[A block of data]
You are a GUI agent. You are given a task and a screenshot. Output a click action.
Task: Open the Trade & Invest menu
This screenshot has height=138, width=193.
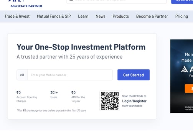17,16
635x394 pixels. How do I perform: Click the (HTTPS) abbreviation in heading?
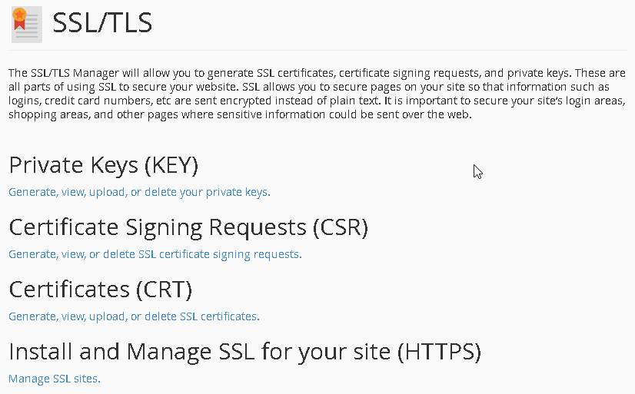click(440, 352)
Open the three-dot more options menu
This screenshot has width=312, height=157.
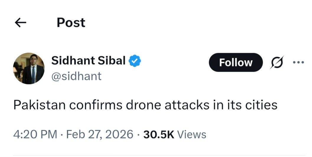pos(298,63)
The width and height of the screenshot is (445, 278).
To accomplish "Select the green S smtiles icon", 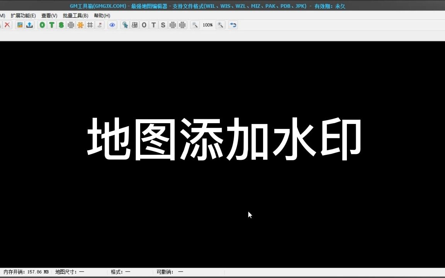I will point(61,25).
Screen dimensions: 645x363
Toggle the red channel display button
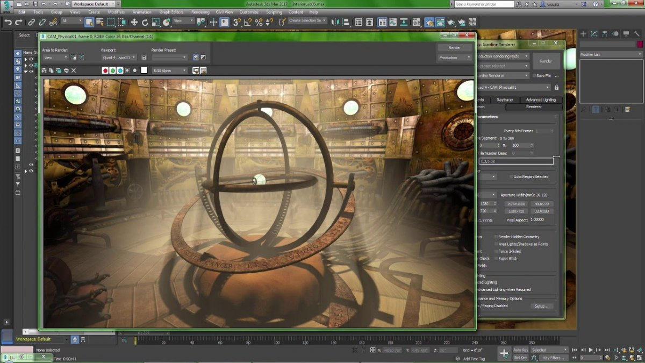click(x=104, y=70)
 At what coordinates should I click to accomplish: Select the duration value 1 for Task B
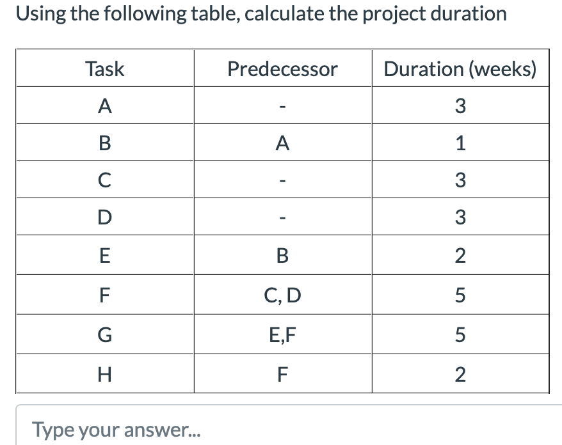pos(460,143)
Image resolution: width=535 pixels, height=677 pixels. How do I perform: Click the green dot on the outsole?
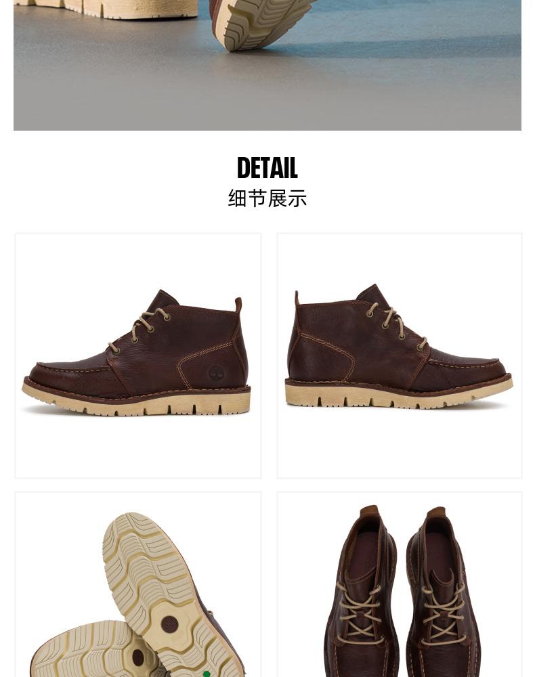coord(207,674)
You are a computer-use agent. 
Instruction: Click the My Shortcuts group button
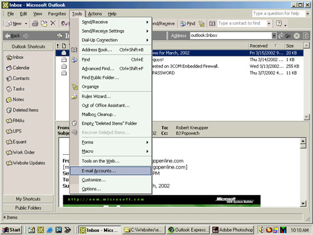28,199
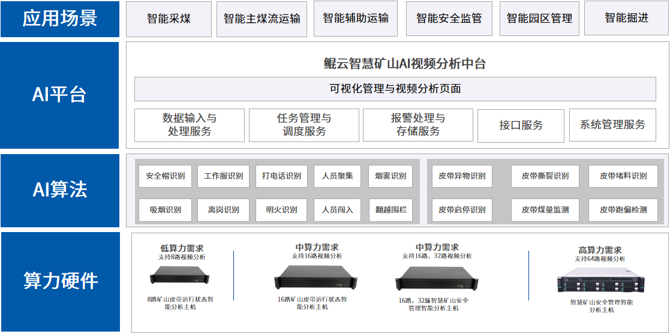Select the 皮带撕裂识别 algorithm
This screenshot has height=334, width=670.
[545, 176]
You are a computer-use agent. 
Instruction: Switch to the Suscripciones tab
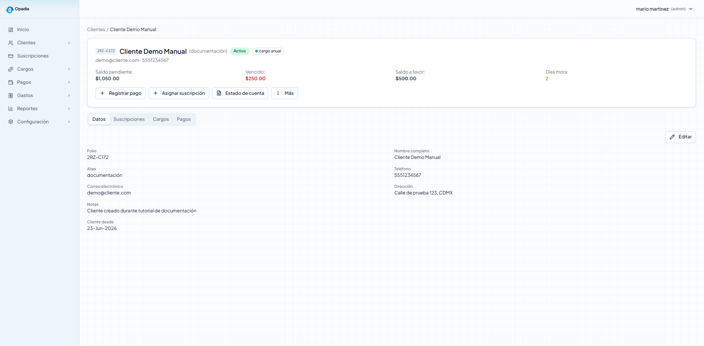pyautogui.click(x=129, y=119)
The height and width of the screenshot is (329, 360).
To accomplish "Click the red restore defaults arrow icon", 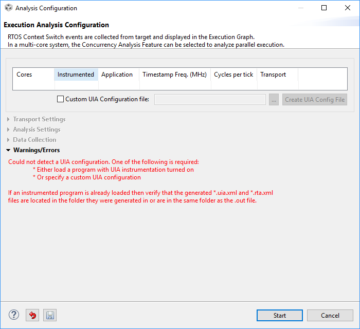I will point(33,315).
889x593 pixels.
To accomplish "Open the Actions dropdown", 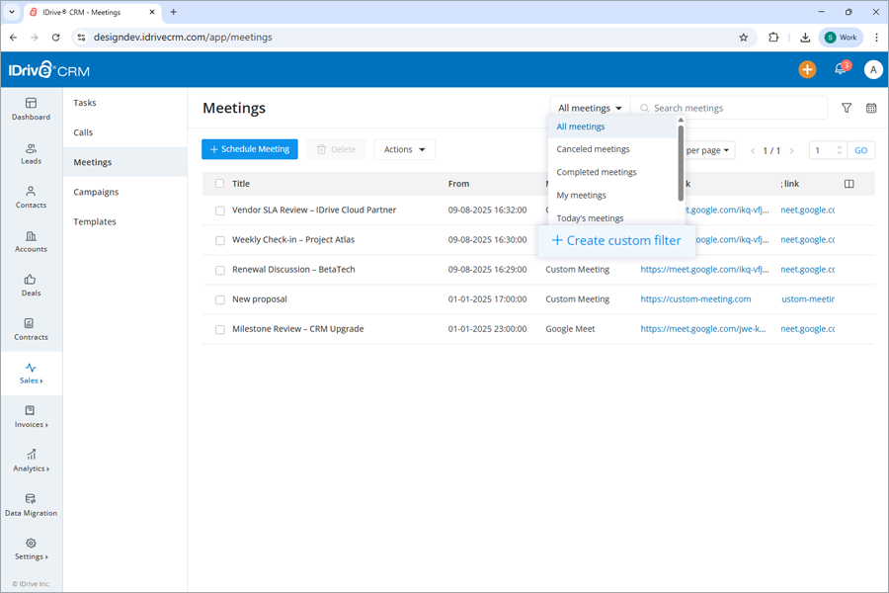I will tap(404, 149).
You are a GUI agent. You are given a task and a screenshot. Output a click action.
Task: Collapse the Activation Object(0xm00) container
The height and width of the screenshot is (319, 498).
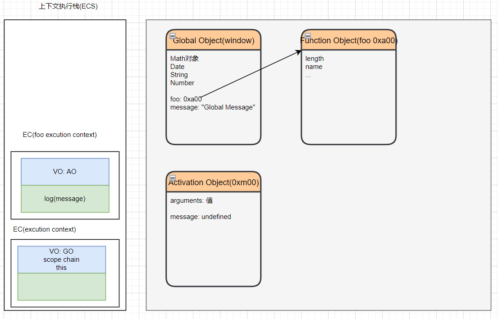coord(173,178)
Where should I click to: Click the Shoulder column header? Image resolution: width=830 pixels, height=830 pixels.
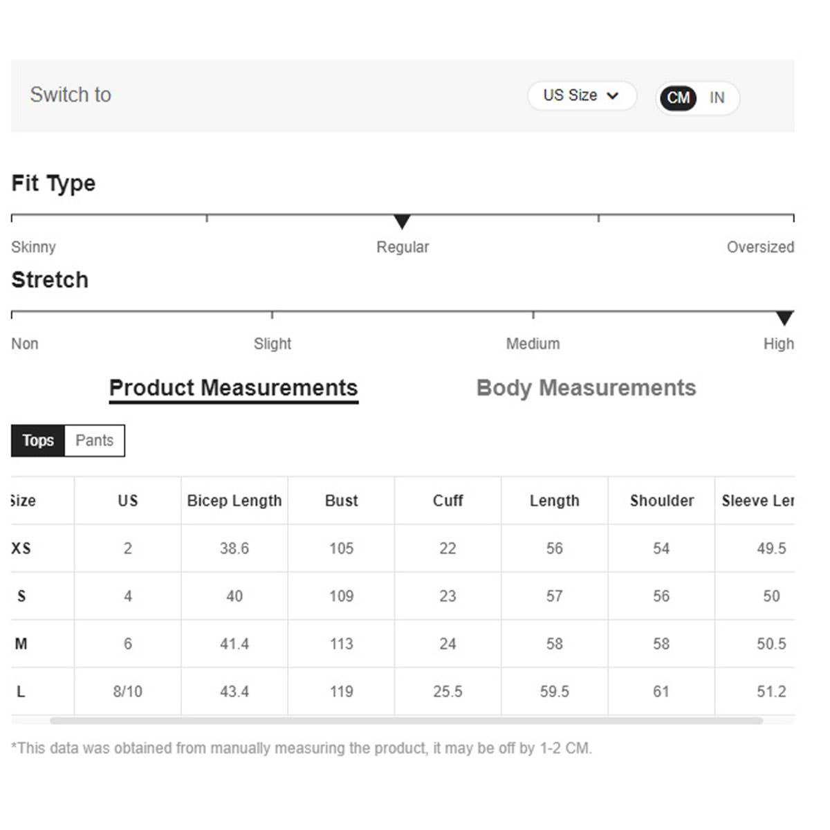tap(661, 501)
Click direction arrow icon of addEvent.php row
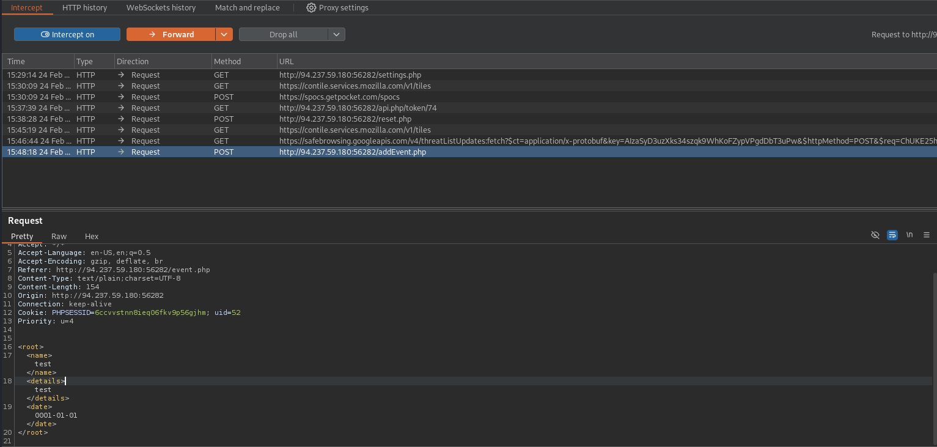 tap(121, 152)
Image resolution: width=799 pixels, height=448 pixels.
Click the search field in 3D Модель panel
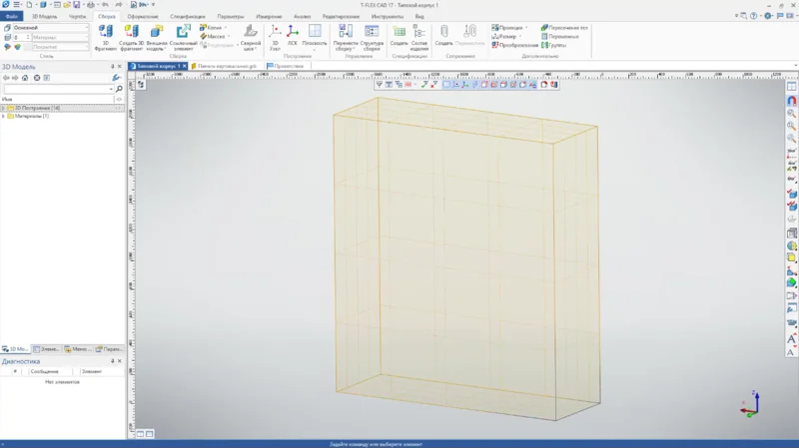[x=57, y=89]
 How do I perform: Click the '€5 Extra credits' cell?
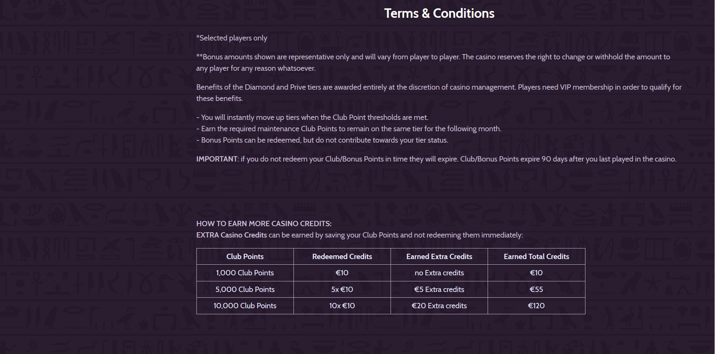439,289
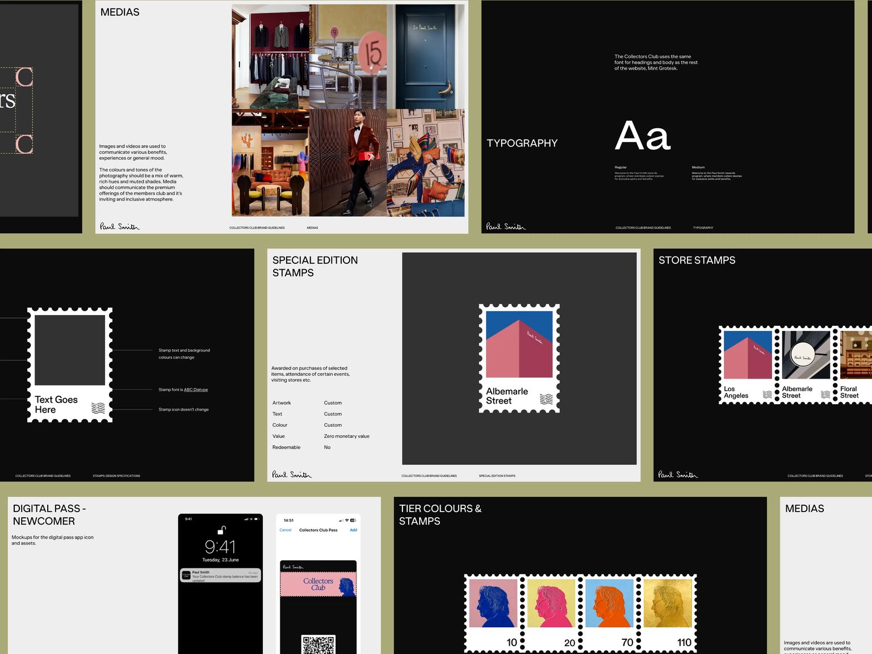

**Exercise aim**
State only the number of lines in the items above that contain the word "resolution".

**Exercise output**
3